Como viene siendo habitual, la instalación de Mejías se sustenta en la interconexión de sus distintos elementos. Si en los trabajos desplegados en el Patio Herreriano o el C3A esta dependencia se concretaba en un juego de equilibrios (las obras se sujetaban unas de otras mediante cordeles, de modo que tanto su estabilidad como su movimiento resultaba solidario), en Lengua en coro… la vinculación parece estrecharse: los elementos no solo se sostienen entre sí, sino que algunos están tomados de otros. Este juego de llenos y vacíos (aquí, un tubo metálico al que parecen haberle recortado la silueta de unas manos; allí, esas manos, ahormadas, se enhebran en una vara) pudiera parecer meramente estético —referencias cifradas para el espectador atento—, pero señala el asunto fundamental que posibilita el funcionamiento de la instalación: sin esas oquedades no puede fluir el agua.

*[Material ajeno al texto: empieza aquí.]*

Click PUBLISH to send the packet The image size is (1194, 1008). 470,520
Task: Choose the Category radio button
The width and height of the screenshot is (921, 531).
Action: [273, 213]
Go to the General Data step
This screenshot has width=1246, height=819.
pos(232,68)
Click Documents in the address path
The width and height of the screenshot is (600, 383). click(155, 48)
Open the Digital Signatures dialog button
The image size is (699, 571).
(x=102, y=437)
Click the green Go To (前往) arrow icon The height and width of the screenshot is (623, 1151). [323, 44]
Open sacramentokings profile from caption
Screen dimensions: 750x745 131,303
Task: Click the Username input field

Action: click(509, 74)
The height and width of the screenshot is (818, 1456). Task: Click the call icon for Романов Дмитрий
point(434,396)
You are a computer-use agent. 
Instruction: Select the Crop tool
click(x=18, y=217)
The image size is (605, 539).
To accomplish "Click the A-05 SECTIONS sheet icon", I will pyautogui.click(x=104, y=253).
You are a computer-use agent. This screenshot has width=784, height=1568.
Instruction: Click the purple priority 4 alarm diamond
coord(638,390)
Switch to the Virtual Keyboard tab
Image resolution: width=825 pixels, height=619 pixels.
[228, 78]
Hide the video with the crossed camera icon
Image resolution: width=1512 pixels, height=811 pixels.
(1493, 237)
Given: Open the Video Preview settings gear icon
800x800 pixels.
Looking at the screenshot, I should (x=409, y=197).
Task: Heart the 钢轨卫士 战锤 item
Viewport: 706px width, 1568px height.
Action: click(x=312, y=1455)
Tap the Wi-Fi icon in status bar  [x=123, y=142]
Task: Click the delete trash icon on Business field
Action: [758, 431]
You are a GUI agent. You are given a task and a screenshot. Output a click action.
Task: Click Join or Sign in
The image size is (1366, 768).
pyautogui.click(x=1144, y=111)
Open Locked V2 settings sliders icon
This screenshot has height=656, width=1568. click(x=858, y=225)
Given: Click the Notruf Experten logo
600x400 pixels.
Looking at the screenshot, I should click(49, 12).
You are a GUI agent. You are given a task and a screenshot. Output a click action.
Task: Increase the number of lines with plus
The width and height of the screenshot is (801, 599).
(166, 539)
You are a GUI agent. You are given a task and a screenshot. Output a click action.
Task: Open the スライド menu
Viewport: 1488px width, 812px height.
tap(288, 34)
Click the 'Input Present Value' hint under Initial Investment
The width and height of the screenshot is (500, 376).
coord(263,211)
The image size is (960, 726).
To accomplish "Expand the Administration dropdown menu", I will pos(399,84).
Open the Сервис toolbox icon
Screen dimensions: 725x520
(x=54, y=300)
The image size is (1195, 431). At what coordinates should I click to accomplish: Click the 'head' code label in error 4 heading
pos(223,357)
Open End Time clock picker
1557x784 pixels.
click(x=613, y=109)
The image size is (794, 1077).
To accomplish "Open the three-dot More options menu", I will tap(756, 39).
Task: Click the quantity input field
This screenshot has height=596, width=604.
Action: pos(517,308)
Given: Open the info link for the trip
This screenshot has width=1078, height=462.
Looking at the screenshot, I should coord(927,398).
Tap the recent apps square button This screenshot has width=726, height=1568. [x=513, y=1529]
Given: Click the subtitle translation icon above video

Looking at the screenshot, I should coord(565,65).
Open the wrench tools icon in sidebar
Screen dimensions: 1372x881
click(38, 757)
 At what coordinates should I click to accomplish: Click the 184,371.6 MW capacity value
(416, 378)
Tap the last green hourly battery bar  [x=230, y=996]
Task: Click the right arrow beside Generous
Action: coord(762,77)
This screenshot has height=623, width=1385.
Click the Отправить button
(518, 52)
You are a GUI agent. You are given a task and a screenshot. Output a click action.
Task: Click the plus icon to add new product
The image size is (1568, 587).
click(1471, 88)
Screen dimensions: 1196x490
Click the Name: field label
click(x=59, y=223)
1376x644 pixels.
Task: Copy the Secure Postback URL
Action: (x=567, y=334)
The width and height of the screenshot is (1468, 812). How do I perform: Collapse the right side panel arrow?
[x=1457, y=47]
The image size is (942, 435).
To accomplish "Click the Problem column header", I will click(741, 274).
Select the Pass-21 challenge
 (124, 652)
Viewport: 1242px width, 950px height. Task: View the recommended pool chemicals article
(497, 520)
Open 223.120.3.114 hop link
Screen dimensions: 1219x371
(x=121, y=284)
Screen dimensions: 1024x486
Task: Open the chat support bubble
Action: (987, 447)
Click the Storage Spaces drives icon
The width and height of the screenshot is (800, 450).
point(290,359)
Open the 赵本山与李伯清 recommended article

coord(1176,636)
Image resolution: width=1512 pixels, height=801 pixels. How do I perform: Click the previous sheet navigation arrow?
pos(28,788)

Seamos francos: sobran acercamientos a lo tubular o lo líquido (y también recordamos instalaciones en esa misma sala que han recuperado elementos «tapados», como hiciera Elena Alonso con su extraordinaria Visita guiada). Si solo fuera por el tema, la propuesta de Mejías podría haberse quedado en una nimiedad. Sin embargo, resulta sorprendente y admirable cómo la artista ha logrado hilvanar estos recursos retóricos y plásticos evitando lugares comunes y propiciando una experiencia estética innegablemente bella y singularmente poética que invita al espectador a seguir el camino de agua, absorto en los blandos derramamientos y el tintineo de las gotas que chocan, ahora contra la arcilla, ahora contra la madera, luego contra el metal. Durante el paseo, en la memoria empiezan a convocarse los canales de Babilonia, las acequias nazaríes («sangre por el Darro, por el Genil sangre»), la fuente escondida de los místicos y el calmo arrullo de los manantiales. Toda obra, claro, se completa en la mente.